The first of the Brandywine heirlooms in the Learning Garden

However, this past week at the Central Square market I spotted some Italian plums (Stanley variety) from Kimball’s Farm. Priced at $4 per pound, I was hesitant to hold out for a lower price in the coming week or so. BUT I also reaaaally wanted to get going on the late summer portion of my can plan. Corn and tomatoes are just now starting to come in and bulk up, so those guys could wait. And so I bought several pounds of these firm-bodied beauties to be cooked down into a simple and gorgeous plum jam.

Stanley plums

Italian or prune plums, much like paste tomatoes, have a lower water content than other cultivars, making them more suitable for canning. While they can certainly be eaten fresh, their flavor truly shines when jammed or stewed. After halving, pitting, and chopping them up, I had about 5.5 pounds of plum flesh to deal with, but only 2 cups of sugar in my house. This was A-okay with me though, as I am getting more comfortable with the idea of creating my own, lower-sugar recipes for high-acid fruits. I must say, this is the first canned batch in which I did not follow a recipe*, and I’m extremely satisfied with the results. While you can certainly cook it to the gelling point (220°F at sea level), I cooked mine to about 216°F (thankyouverymuch, new digital thermometer) for an oh-so-slightly looser set. It’s still got body, but absolutely no Jello-quality to it.

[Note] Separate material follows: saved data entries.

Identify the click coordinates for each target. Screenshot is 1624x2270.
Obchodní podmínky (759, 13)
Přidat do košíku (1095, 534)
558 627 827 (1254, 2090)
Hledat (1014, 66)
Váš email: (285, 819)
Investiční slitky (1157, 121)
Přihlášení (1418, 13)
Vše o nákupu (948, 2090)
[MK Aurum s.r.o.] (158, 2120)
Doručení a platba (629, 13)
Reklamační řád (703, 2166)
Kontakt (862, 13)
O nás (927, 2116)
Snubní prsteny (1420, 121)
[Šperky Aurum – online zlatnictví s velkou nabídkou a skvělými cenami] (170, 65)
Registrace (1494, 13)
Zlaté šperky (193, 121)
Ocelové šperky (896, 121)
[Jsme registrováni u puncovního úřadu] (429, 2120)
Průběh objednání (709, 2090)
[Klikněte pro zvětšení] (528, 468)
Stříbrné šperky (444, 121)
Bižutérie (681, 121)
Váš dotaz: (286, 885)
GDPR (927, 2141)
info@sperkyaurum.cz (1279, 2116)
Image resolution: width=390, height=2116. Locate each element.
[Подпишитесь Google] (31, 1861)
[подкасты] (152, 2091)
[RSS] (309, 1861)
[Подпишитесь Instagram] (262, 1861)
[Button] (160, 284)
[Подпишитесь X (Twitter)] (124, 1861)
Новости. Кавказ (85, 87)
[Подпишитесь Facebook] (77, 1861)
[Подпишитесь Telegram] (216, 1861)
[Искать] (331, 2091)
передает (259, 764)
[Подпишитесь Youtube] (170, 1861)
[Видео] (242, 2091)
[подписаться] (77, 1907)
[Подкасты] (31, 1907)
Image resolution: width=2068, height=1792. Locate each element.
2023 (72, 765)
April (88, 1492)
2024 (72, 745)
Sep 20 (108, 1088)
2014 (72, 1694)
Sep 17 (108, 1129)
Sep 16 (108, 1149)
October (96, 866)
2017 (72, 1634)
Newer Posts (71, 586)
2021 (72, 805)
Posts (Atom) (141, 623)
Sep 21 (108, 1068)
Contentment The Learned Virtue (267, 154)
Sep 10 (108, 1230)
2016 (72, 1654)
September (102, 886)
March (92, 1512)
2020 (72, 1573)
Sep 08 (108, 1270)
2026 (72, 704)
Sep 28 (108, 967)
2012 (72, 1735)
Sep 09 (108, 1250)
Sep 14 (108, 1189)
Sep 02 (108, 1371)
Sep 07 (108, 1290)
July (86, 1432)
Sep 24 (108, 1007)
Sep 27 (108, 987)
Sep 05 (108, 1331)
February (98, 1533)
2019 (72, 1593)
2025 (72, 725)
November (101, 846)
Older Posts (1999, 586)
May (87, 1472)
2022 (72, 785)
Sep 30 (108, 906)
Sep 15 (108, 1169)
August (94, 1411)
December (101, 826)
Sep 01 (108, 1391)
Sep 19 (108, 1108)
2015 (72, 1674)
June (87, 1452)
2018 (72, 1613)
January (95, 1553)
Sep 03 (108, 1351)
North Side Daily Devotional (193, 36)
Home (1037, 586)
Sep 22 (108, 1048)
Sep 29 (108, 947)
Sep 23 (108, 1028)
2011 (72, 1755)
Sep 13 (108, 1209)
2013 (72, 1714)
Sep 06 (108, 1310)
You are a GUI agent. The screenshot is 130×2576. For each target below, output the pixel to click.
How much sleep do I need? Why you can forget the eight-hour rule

Plum jam on spoon and plate

*Rest assured, I did comb through the conservative National Center for Home Food Preservation website to ensure the safety of this recipe. Plums are a high-acid food that do not need added acidity to safely can in a hot water bath canner. While sugar does act as a preservative, it is not necessary for the safety of the preserve.

Italian plum jam

Italian Plum Jam

Makes about 8 half-pints (I used quarter-pint jars)


  • about 5.5 lbs Italian plums, washed, halved, pitted, and chopped
  • about 2 cups sugar


Plums macerating in sugar

Combine all ingredients; allow the prepped plums to macerate in the refrigerator for 12-24 hours in a non-reactive pot. Bring the mixture slowly to a boil, then cook rapidly to, or almost to, the gelling point (again, 220°F at sea level). Stir constantly to prevent sticking or burning. Ladle hot jam into sterilized half or quarter pint jars, leaving 1/4″ headspace; process for 10 minutes in a boiling water bath canner.